Fred Dibnah laddering a chimney

I am pretty young relative to the average age of truckers.
But I find this amazing how Fred did this.
I kinda wish I was around in the 50-70s.
H&S is great and all but I feel like it takes a lot out of the job at times.

youtube.com/watch?v=F04dGK1_wYA

Whilst I admire the work of the old steeplejacks, and thus Fred Dibnah as such, I admired his engineering skills much more. He was passionate about steam. If you are not familiar with it I suggest you check this, and his workshop, out.

I had the privilege of meeting the man in a village called Turton - in the local pub shock horror :laughing:

It was just before he made his first appearance on the local television news, a hero of mine and sadly missed RIP Fred.

He’s still on tv now.BBC2 7.pm. Interesting man.
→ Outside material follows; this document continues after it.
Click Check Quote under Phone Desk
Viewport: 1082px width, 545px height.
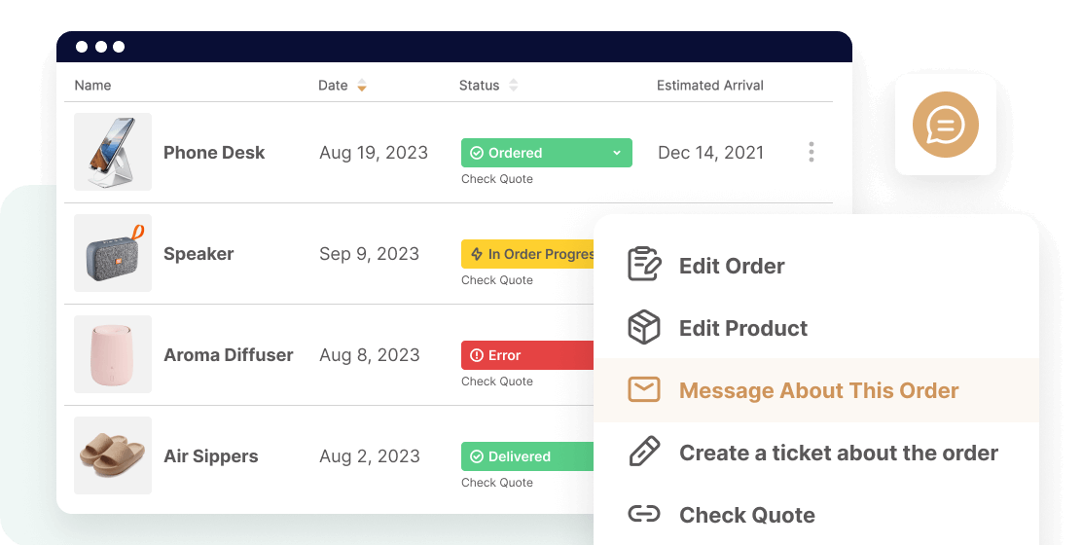(497, 179)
It just amazes me that he down all this without any safety rope or anything.
Not high vis, no helmet. Just getting the job done.
He done it into his 60s as well.

youtube.com/watch?v=3R3-YwDZrzg

They saw it as no different to the risk of falling off a shed or house roof 20 feet or 300 feet it made no difference to them they were/are born with absolutely no fear of heights at all.
The demolition method was based on how they undermined medieval castle walls.Mine it, prop it, then burn out the props.
youtube.com/watch?v=cp28MRAu … e=emb_logo

Carryfast:
They saw it as no different to the risk of falling off a shed or house roof 20 feet or 300 feet it made no difference to them they were/are born with absolutely no fear of heights at all.
The demolition method was based on how they undermined medieval castle walls.Mine it, prop it, then burn out the props.
youtube.com/watch?v=cp28MRAu … e=emb_logo

I think he said once its best not to use safety ropes as you rely on them too much.